To evaluate how well our model did, we will the classifiers score fuction.

In [9]:
print(classifier.score(X_train,y_train))

1.0


The decision tree gives an accuracy of 96%. Now lets try and implement another supervised machine learning algorithm. K-Nearest Neighbours.
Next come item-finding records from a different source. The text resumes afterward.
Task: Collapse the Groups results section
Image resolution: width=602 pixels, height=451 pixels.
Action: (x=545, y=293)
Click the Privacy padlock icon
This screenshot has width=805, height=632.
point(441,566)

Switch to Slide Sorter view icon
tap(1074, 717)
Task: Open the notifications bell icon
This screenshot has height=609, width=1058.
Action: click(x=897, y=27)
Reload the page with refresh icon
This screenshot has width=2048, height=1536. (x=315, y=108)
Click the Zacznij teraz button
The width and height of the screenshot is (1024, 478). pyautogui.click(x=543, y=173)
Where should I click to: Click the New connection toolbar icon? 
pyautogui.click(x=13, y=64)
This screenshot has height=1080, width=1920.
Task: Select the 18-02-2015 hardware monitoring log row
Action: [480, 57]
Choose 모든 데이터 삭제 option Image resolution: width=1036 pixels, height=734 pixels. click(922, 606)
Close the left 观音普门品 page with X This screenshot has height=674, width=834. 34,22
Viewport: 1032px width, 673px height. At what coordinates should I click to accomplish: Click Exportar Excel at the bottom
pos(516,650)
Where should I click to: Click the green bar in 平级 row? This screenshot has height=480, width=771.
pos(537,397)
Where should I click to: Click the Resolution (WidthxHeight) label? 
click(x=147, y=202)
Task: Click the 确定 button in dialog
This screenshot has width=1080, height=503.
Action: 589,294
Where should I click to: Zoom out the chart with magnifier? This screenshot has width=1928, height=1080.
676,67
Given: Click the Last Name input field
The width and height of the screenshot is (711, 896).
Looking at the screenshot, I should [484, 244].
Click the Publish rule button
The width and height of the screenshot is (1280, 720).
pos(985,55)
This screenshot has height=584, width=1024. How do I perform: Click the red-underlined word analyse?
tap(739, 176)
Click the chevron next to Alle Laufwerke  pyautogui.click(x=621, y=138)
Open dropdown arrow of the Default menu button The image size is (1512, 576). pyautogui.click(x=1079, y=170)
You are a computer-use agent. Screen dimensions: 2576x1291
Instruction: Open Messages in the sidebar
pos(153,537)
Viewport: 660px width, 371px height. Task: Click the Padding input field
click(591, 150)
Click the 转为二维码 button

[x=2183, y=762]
We will use the same training and testing data for this processs.  

**K-Nearest Neighbours**

In [10]:
from sklearn.neighbors import KNeighborsClassifier  
classifier = KNeighborsClassifier(n_neighbors=10)  
classifier.fit(X_train, y_train)  

KNeighborsClassifier(algorithm='auto', leaf_size=30, metric='minkowski',
           metric_params=None, n_jobs=None, n_neighbors=10, p=2,
           weights='uniform')

In [11]:
y_pred = classifier.predict(X_test)

In [12]:
print(classifier.score(X_train,y_train))

0.9583333333333334


For K-nearest neighbours we get an accuracy of 93%. Now, let go ahead and try Linear Regression. 

**Linear Regression**

In [14]:
from sklearn.linear_model import LinearRegression 
Classifier = LinearRegression()
Classifier.fit(X_train,y_train)

LinearRegression(copy_X=True, fit_intercept=True, n_jobs=None,
         normalize=False)

In [15]:
y_pred = Classifier.predict(X_test)

In [16]:
print(Classifier.score(X_train,y_train))

0.9257159309857883


<h1><center>**Observations**</center></h1>

| Algorithm | Accuracy | 
| --- | --- | 
| Decision Trees | 96 |
| K-nearest Neighbours | 93 |
| Linear Regression | 92 |

To conclude, the Decision Trees gave the best accuracy for the task of flower prediction among the models we tried. We can use this notebook as a baseline and work further on more complex problems in Data science.